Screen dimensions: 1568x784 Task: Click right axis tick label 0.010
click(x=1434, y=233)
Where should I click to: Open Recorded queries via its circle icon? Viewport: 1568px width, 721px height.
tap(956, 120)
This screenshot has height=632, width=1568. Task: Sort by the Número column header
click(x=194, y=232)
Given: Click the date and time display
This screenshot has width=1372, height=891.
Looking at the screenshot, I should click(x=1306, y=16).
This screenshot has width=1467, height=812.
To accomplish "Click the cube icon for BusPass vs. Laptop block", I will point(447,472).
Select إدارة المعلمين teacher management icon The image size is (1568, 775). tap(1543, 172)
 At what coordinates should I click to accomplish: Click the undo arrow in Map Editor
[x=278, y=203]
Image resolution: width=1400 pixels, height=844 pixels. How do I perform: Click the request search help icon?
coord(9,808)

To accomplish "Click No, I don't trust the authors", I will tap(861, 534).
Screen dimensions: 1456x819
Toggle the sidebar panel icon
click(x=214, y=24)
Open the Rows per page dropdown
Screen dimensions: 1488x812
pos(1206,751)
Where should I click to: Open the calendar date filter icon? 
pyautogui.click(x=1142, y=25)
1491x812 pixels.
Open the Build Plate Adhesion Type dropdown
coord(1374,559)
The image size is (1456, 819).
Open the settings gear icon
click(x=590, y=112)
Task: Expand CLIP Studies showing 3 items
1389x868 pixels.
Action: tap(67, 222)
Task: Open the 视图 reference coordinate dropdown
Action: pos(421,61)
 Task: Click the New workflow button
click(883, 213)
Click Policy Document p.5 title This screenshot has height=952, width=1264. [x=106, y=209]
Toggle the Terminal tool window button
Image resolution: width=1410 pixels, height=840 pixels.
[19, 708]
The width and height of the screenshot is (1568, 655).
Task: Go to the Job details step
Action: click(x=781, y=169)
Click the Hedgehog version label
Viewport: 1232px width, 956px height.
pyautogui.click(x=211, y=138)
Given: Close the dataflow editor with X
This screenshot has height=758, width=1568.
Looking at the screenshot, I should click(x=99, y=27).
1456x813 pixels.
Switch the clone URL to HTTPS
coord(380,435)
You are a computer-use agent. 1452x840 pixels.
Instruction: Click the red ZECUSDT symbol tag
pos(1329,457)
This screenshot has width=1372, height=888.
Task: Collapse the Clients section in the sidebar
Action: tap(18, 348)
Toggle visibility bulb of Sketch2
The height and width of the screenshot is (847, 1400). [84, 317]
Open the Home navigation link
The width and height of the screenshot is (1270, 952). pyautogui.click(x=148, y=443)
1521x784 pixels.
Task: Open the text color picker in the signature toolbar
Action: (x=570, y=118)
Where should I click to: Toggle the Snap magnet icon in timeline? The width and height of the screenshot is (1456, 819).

——

*ACTIVITY*:
The job here is to find each line above with the word "size" and copy it.

*SOLUTION FOR THIS EXERCISE*:
Select إدارة المعلمين teacher management icon The image size is (1568, 775). tap(1543, 172)
The image size is (1456, 819).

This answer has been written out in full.